The Hill explained that Mason received a letter from Trump in response to a letter she wrote asking the president to individually meet with the families of those who lost their lives in the Parkland shooting. The letter she received outlined the president's actions on gun control. While she told the Greenville News that the letter didn't exactly address the concern that she'd written in about, that evidently wasn't what bothered her the most. Instead, it was the letter's grammatical and stylistic mistakes that really stood out to her.
Mason corrected it in purple pen and posted a picture of the corrected letter on Facebook, where it promptly went viral. Mason's complaints were familiar to anyone with an eye for grammar who's ever read one of Trump's tweets, which are famously bereft of grammatical rule-following. In fact, the Boston Globe even recently reported that when staffers compose Trump's tweets for him, they make an effort to employ Trump's style, which includes making grammatical mistakes on purpose.

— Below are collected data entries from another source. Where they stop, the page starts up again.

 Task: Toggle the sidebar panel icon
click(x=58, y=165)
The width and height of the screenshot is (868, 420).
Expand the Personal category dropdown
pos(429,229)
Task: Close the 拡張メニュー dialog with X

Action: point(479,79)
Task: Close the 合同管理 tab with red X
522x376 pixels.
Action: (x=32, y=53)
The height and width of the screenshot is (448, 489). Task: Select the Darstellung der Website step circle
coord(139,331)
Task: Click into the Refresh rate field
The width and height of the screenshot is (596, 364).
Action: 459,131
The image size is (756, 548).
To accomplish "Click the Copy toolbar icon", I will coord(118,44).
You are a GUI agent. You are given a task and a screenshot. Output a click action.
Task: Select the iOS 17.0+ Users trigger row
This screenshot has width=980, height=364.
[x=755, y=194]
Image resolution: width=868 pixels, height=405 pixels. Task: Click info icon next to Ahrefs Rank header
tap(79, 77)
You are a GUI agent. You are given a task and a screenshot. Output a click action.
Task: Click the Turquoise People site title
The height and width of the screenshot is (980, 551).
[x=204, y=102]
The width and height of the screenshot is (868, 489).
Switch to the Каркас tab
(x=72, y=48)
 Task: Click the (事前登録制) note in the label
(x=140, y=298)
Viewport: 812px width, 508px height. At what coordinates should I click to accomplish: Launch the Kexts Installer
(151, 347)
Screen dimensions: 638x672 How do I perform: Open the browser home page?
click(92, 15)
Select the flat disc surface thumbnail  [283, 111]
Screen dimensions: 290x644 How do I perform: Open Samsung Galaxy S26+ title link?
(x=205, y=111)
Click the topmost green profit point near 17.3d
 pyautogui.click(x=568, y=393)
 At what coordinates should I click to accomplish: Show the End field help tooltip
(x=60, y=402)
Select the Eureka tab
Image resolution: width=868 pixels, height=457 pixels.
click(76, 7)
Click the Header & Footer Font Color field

According to Huffington Post, Mason assumed that the letter was probably the work of someone besides the president. However, she did not see this as an excuse for the mistakes, which included incorrect capitalization, redundant wording, and unclear phrasing.
"Have y'all tried grammar & style check?" she wrote at the top of the page. That, however, wass only the very beginning of her commentary. There was also a note explaining that the word "federal" is not capitalized unless referring to a specific agency, and another, shorter note saying that the word "nation" did not need to capitalized, as it was multiple times in the letter. The third such instance drew a more frustrated note: "OMG this is WRONG!" Mason wrote, right at the end of the letter.
"I have never, ever, received a letter with this many silly mistakes," Mason told the Greenville News. She said that she would be returning the letter to the White House. "When you get letters from the highest level of government, you expect them to be at least mechanically correct," she said.
Mason didn't leave off without some practical advice, in the form of a website recommendation: plainlanguage.gov, which offers guidelines to politicians on how to make their writing clearer.
"Language is the currency of power," Mason told Greenville News. And she wasn't just critical of political writing across the board; in addition to criticizing Trump's use of the language, she also complimented South Carolina Sen. Lindsay Graham's. "Lindsey Graham, or his people, writes exquisite letters. I give him credit for that," Mason said.
This wasn't even the only one of Trump's letters to get torn apart grammatically this weekend. The letter that Trump sent to North Korean dictator Kim Jong Un also received the same treatment, according to the Sun. The self-appointed editors of that letter, however, merely posted the results of their work to social media without passing on the grade to the president. Mason, by sending the letter back to the White House, was trying to enact change in her own way — even if she likely didn't have any illusions about a change in this regard actually happening.